In fact, what I simply adore about the homophobia pervading this and practically every army is that, depending on which statistics one places one’s confidence in, anything from one in seven to one in seventy is gay. This would mean that anywhere between 100 and 1000 current-serving legionnaires could possibly bat for the other team. The irony would be hilarious if it wasn’t so tragic. For every dozen or so bleeding heart liberals such as myself who find themselves having to bite their lip in the face of such sustained bigotry in the work-place, somewhere in some platoon in some bar with some drunken colleagues there must be a gay legionnaire biting his lip a whole lot harder. The shame I feel in not standing up for my principles must be tenfold for someone directly affected by the jokes, the jibes, and the ignorant hatred. And yet, no one unclenches his teeth. Why is that?
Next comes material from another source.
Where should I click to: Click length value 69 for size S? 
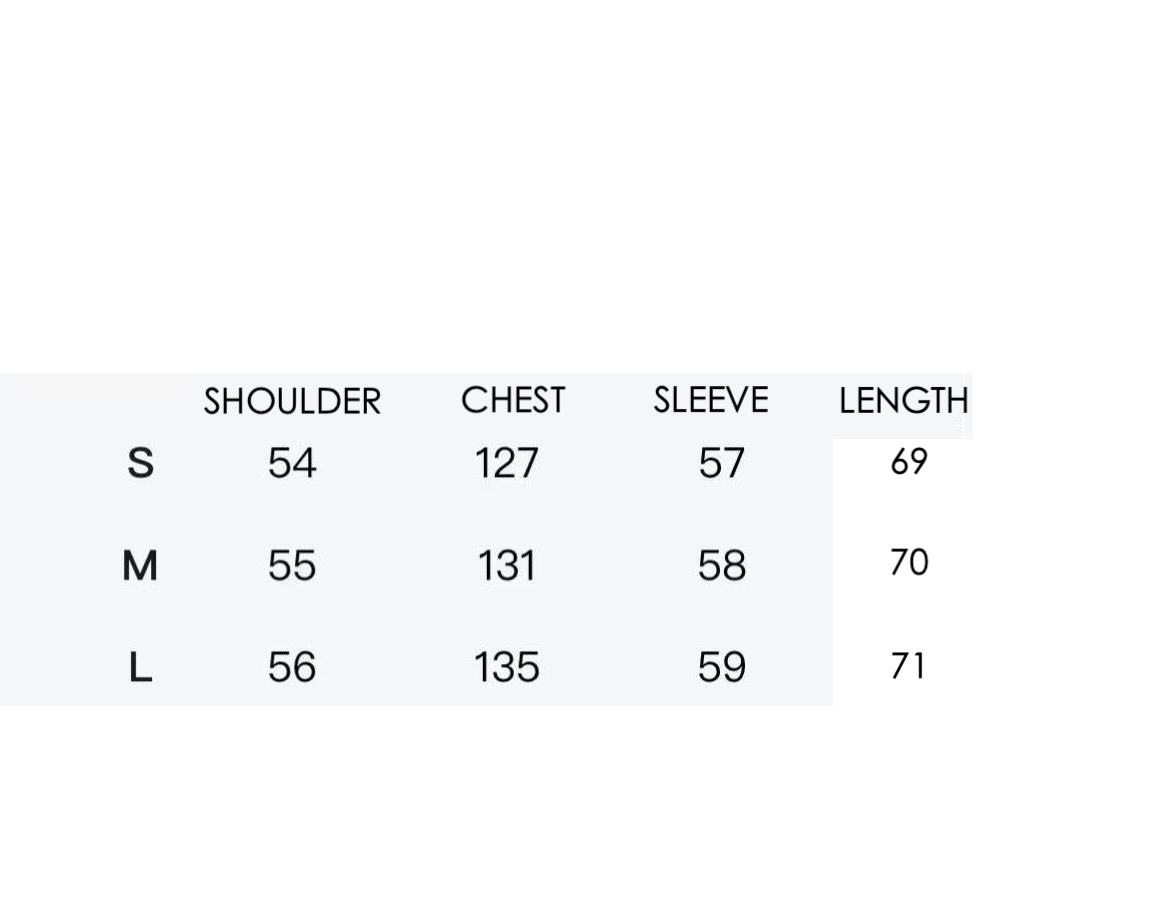pyautogui.click(x=908, y=462)
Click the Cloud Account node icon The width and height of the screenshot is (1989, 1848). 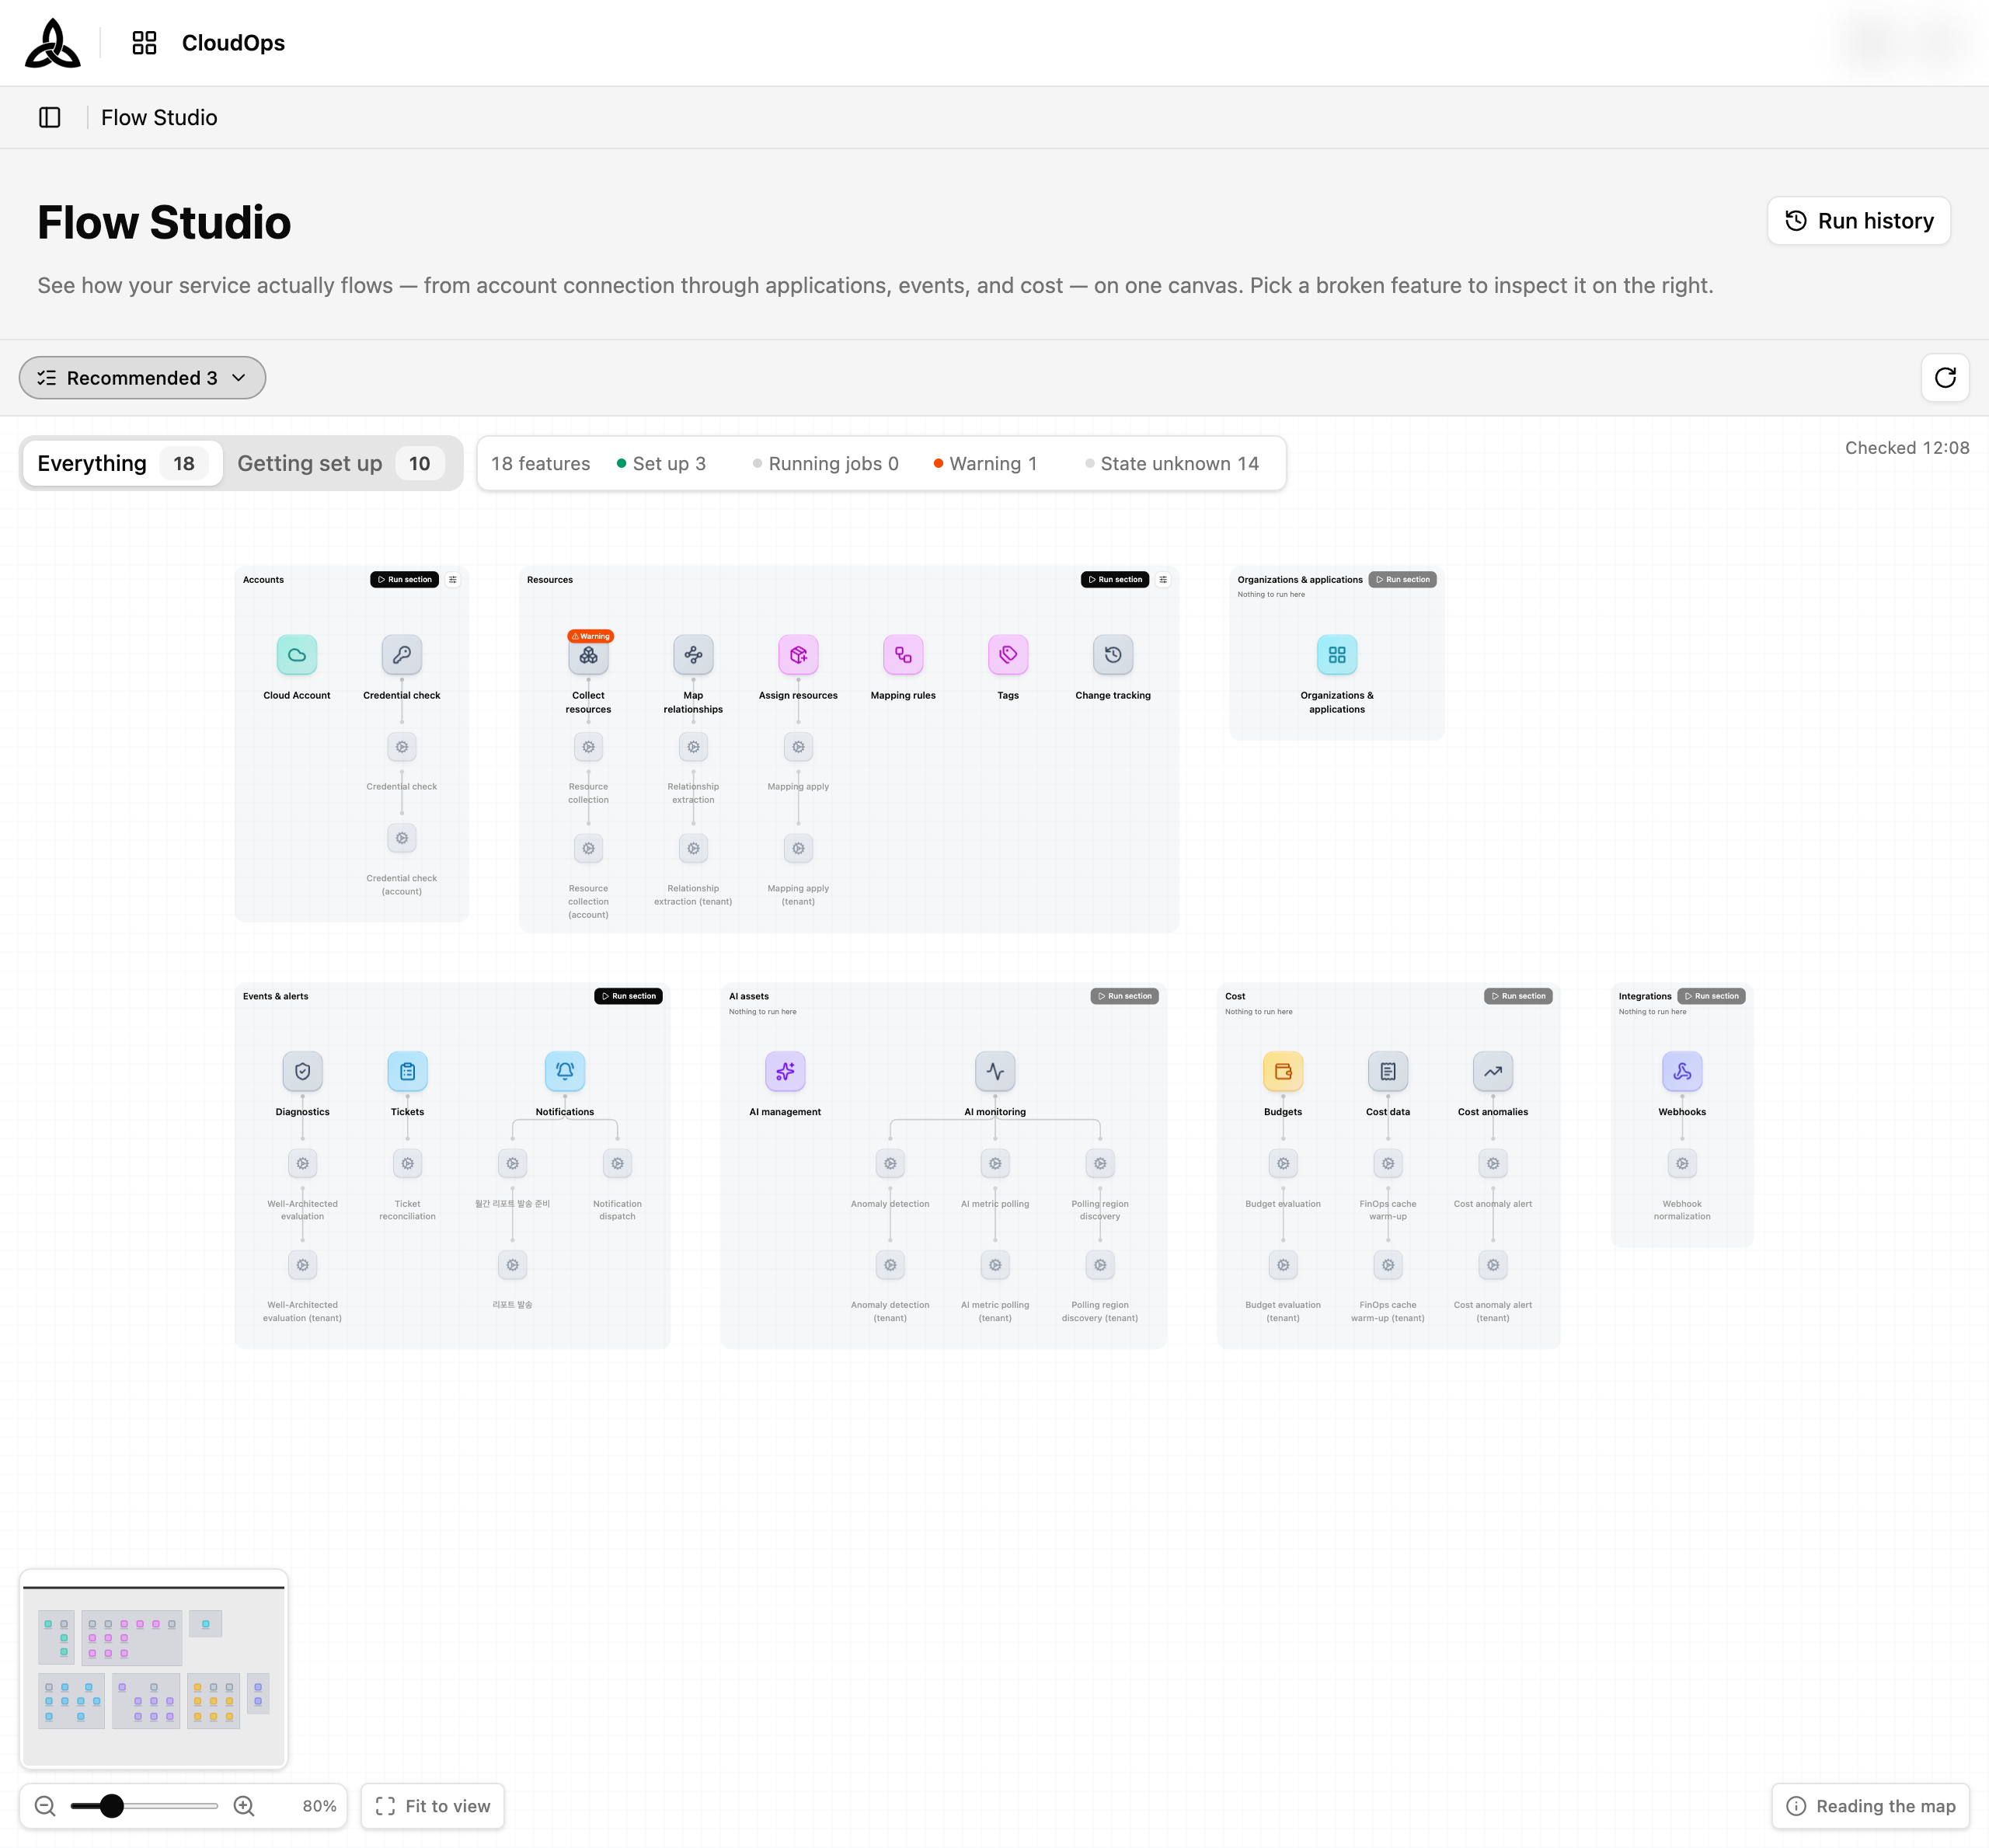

Simple. It’s simply not an option if one wishes to continue one’s career in the French Foreign Legion. This isn’t the American military under Obama. This isn’t any other Western army with a government slowly being dragged towards modernity. This is the Legion. A haven of masculine myth and Neanderthal chest-thumping where anything other than a calloused-hand Caucasian weight lifter is seen as somewhat inferior. Piping up in the name of one’s principles might alleviate some of the guilt, the unease, but will ultimately only cause greater problems for the dissenter in question. I’m not proud of it, but……..

No, you know what? I’m just not that proud of it.

6 comments:

  1. Good post mate. I have to ask, is there anyone at all in your section who you get on with unreservedly, who has similar opinions and or level of intellect, or at least isn't a bigoted hard-case? Would you say 1 in 10 or even less? I'm seriously intending to join but my only (absolute only) reservation is the prospect of having to dumb myself down (for want of a better expression) for five years. I find Irish people, regardless of social/economic background, to be bad enough.

    Dan

    ReplyDelete
  2. @Prosper & Panti: Cheers guys XxX

    @Dan: In my 5 years, I've had one mate who I could honestly say thinks, feels and believes along the same lines as myself. Another has come close, but in general even the most fun and vibrant fellow legionnaires have just managed to display an 11th hour deal breaker of a characteristic trait that left me disappointed and rueing any confidence previously placed in them!

    ReplyDelete
  3. Brilliant piece as always! At first my benevolent (or more correctly naive and unsuspecting) thought was that your fellow caporal was saying something in the line of "get out of here, she's way out of your league". Now that wouldn't be nice either, but a lot better at least.

    Racism and homophobia are hard to cope with as it is, but when people you thought you knew spew out comments like that it's really sad. Good thing you have mates outside of the LE, to balance life a little! I've followed your blog and I also am a member at Cervens, and I've sometimes wondered how you cope with things like the mindset (read prejudice) that seems to flourish within the institution. Glad to see your head is still in order! :) Fin de contrat soon, eh?

    ReplyDelete
  4. @Anon: Thanks a mill, glad you enjoyed the piece! Yep, another 7 weeks and it's all over. I'm on leave back home until end of June, getting my house in order, etc!